Jathara Parivartanasana: Two Knee Spinal Twist Pose
Jathara parivartanasana (ja-THAR-ah pari-var-tan-AHS-anna), also known as the two knee spinal twist pose, is restorative posture that encourages mobility and movement throughout the spine and entire back while improving digestion and stimulating self-esteem and confidence.
- Encourages movement in the spine.
- Stretches the chest and shoulders.
- Thought to improve digestion.
- Bridge pose | Setu bandhasana
- Wind releasing pose | Pavana muktasana
- Reclining bound angle pose | Supta baddha konasana
- Shoulderstand | Sarvangasana
- If your knees do not rest easily on the ground, place your knees and feet on a large pillow.
- If the twist feels too strong in your lower back, first try placing a pillow between your knees or move your knees further away from your head.
- To deepen your twist, place your right hand on your left knee (closest hand) and gently encourage your knees down.
- Begin by lying on your back, feet on the ground.
- Lift your feet off the floor, knees together and feet together and open your arms out to the sides.
- Exhale to slowly lower both legs to the left. Keep your knees at about hip level and at a 90-degree angle.
- Open your arms out to the sides and encourage your right shoulder to soften toward the ground.
- Hold for at least three rounds of breath.
- To exit, press both hands into the floor at shoulder level and contract your abdominal muscles. As you inhale lift your knees and feet up over your chest. Hold onto your knees with both hands.
- As you exhale, draw your thighs down into your chest as you lift your head and chest into the thighs and knees. Avoid lifting your shoulders as the head rises to the knees.
- Lower your head and shoulders to the floor and repeat on the other side.

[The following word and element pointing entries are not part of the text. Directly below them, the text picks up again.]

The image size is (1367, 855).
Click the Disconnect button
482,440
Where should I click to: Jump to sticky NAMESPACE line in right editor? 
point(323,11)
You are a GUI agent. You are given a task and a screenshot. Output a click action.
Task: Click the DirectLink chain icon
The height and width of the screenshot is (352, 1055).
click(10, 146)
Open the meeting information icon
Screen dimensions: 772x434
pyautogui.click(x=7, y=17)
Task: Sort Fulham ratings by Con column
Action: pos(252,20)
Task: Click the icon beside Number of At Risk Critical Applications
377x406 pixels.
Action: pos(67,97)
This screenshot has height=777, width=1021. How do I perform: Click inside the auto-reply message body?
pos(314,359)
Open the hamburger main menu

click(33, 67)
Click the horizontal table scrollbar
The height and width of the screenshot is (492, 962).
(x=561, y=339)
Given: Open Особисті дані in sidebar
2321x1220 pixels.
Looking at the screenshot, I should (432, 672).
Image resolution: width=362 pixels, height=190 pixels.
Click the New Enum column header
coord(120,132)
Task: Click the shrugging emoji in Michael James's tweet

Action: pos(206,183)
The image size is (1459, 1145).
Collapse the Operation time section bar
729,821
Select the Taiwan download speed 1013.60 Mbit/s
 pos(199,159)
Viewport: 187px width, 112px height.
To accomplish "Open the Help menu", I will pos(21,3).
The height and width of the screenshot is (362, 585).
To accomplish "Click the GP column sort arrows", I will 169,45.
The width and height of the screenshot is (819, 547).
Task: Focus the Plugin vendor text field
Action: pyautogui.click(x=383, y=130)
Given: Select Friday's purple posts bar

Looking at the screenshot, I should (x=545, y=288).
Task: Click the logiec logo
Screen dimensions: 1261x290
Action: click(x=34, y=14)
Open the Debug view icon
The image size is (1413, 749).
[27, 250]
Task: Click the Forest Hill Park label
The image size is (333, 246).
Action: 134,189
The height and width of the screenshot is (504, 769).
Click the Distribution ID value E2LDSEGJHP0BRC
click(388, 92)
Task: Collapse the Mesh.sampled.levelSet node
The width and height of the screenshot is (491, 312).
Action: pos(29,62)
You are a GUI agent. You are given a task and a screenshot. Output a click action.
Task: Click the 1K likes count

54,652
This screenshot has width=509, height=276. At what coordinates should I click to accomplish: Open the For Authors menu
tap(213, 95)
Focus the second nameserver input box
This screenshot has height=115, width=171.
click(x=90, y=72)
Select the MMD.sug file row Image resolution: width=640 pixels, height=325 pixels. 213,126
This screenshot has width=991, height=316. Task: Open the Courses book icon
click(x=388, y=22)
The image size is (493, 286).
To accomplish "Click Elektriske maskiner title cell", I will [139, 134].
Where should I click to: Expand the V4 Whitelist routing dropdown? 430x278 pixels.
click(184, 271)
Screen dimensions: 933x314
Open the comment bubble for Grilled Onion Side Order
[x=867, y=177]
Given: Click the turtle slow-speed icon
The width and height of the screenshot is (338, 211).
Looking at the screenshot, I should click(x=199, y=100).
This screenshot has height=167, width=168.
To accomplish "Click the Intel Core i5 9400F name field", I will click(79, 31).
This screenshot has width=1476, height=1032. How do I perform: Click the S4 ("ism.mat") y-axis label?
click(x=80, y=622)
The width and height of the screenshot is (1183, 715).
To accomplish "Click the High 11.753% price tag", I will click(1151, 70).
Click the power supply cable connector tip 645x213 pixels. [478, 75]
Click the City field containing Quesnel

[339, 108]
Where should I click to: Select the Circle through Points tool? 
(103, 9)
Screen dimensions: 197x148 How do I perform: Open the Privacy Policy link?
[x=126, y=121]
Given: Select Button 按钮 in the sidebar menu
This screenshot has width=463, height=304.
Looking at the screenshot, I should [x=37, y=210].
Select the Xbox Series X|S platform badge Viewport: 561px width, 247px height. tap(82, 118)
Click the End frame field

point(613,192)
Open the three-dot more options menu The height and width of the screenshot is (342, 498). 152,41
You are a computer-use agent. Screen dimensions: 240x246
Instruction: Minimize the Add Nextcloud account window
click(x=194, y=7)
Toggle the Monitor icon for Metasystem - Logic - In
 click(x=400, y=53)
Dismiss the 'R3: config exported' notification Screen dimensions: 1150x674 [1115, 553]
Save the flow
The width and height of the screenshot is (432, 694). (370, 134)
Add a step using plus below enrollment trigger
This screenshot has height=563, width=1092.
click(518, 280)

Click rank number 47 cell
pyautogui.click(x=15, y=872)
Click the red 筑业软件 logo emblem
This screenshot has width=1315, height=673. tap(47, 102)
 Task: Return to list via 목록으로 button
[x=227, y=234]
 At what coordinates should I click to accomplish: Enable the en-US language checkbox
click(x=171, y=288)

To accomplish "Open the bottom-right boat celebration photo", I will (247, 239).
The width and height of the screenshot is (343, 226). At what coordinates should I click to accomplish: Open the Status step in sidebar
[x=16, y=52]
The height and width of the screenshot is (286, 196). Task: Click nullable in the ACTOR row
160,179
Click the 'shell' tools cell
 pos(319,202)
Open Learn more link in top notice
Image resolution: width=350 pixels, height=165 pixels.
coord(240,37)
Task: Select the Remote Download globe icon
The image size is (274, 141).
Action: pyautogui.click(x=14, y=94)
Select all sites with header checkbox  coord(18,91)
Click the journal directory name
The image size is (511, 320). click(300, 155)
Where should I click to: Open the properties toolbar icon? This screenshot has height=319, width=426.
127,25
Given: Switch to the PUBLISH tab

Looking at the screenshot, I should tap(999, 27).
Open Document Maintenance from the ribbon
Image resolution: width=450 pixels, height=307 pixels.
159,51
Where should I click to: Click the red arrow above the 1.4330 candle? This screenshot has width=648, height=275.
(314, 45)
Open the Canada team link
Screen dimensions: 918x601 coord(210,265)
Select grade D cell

Ardha Chandrasana: Half Moon Pose
Ardha chandrasana (ARE-dah chan-DRAHS-anna), or half moon pose, is a challenging balance posture. However, there are many modifications and variations to make the shape accessible to everyone.
Philosophy + Origin
The Sanskrit word “chandra” is often translated simply as “moon,” and actually has a much richer meaning. More than just the moon, the chandra refers to something that is glittering and shining, a brilliant object that is illuminated by light or emanating light on its own. In many traditional yogic texts and stories, the moon symbolizes one half of the two polar energies in the body. The moon, which is the feminine or dark aspect, is nurturing, tranquil, and receptive.